The limitations of this work include the incomplete response rate. This arose due to the lack of time among busy professionals to complete an unfunded survey. We acknowledge that the units who did respond may potentially represent a biased subset of units. However, we believe that the response rate was sufficient to yield a representative range of medicines used in this patient group. Our estimate of the extent of medicines use that lacks information relevant to prescribers is likely to reflect the true number of medicines requiring more information. We are also aware that the BNFC is not the only source of information about licensing status and dosing available. However, the study was designed and carried out through the UK's MCRN and the BNFC is well recognised, widely available, and is the national formulary of UK MCRN units. Comparisons with other sources would have detracted from our aim of contributing to UK prioritisation. The denominator in this study is the number of medicine-patient pairs on a neonatal unit over a 2 week period. The 2 week period varied between units. The number of units, an increased response rate due to the flexibility of the design and the random nature of admissions to neonatal units are likely to have outweighed the potential for bias introduced by the lack of a standardised time point for the start of data collection. Future work could include an estimate of the number of neonates. However, that would introduce the need to standardise for variation between units in admission criteria and for variation in the gestational age profile.

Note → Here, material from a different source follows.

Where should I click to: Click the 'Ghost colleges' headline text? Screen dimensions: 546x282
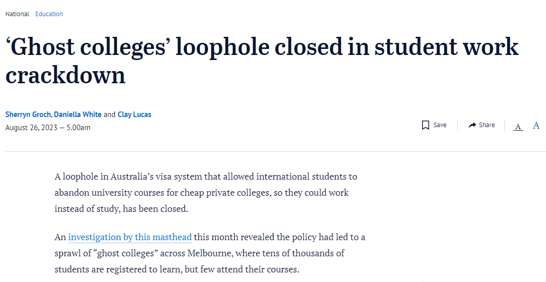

We have presented a summary of the data. The results also indicate which units use which medicines and the likely numbers of neonates in each unit who use each medicine. This information will facilitate research by allowing the rapid identification of units who might be interested in a particular research project. We anticipate that similar studies will be conducted by national bodies across Europe. These studies will facilitate international cooperation in areas of common need as well as national prioritisation.

Conclusion

To date, the agenda about research into medicines for neonates has been informed by the interests of individual investigators and funded on the basis of the quality of individual trials. Our results raise the possibility that the research agenda can also be informed by the extent of medication use and the collective views of the neonatal community. We speculate that this will facilitate rational priority setting by directing the community towards neglected areas (such as Vitamin supplements) and be relevant to decisions about funding and collaboration at national and international levels.